Judging by your insults you have zero concept of what the term "global economy" really means.
Judging by what you think is "off-the-charts", it's no wonder you keep repeating delusional fanboy myths about Greenville.

Quote:
In Germany, the auto industry is looking at Tesla as an existential threat. And rightly so. It won’t be long–maybe even this year, when Tesla will outsell both Mercedes and BMW combined in the US. Arguably the two most prestigious brands in the US getting outplayed by an American electric vehicle manufacturer that doesn’t have a single SUV or pickup truck in its lineup. While all German manufacturers scramble to have something for the electric customer Tesla keeps gaining market share. The German economy is headed toward a recession and it’s mostly due to Tesla.

Another offshoot of this change in consumer demand is that Tesla is doing this only with cars; no SUVs or trucks. So much for Ford and GM killing off their car lines. That’s what we keep hearing in the US, “Nobody is buying cars anymore.” But they are. In the luxury market, they are buying Tesla sedans, and in the economy and midsize sedan arena, it’s Toyota that keeps on selling sedans. It’s not that sedans don’t sell, it’s that buyers are choosing some and not others.

...

But back to Germany and its woes, a German engineer said it best. “Your ambitions for electric vehicles are falling short of consumer expectations. Those expectations have been set from your strongest competitor today and in the future; Tesla.”

...

Dataset content:
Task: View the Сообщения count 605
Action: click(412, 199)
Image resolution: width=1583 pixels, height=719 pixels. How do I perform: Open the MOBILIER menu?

Exercise task 1:
Do these statements agree with the post about Tesla? Answer yes or no for each, and quote the words from the post that settle it.
(a) Tesla is selling without any SUVs or trucks.
(b) Toyota is the brand that keeps selling sedans in the luxury market.
(c) The engineer quoted near the end is described as German.
Exercise task 2:
Using the post about Tesla, answer these questions:
(a) Which two brands could Tesla outsell combined in the US?
(b) What is the German economy said to be headed toward?
(c) What place are the repeated fanboy myths about?
Exercise task 3: Quote the post about Tesla, starting with "Judging by your" and going on through "due to Tesla.".

Final answer 1:
(a) Yes: "no SUVs or trucks"
(b) No: "in the economy and midsize sedan arena"
(c) Yes: "a German engineer said it best"

Final answer 2:
(a) Mercedes and BMW
(b) A recession
(c) Greenville

Final answer 3:
Judging by your insults you have zero concept of what the term "global economy" really means.
Judging by what you think is "off-the-charts", it's no wonder you keep repeating delusional fanboy myths about Greenville.

Quote:
In Germany, the auto industry is looking at Tesla as an existential threat. And rightly so. It won’t be long–maybe even this year, when Tesla will outsell both Mercedes and BMW combined in the US. Arguably the two most prestigious brands in the US getting outplayed by an American electric vehicle manufacturer that doesn’t have a single SUV or pickup truck in its lineup. While all German manufacturers scramble to have something for the electric customer Tesla keeps gaining market share. The German economy is headed toward a recession and it’s mostly due to Tesla.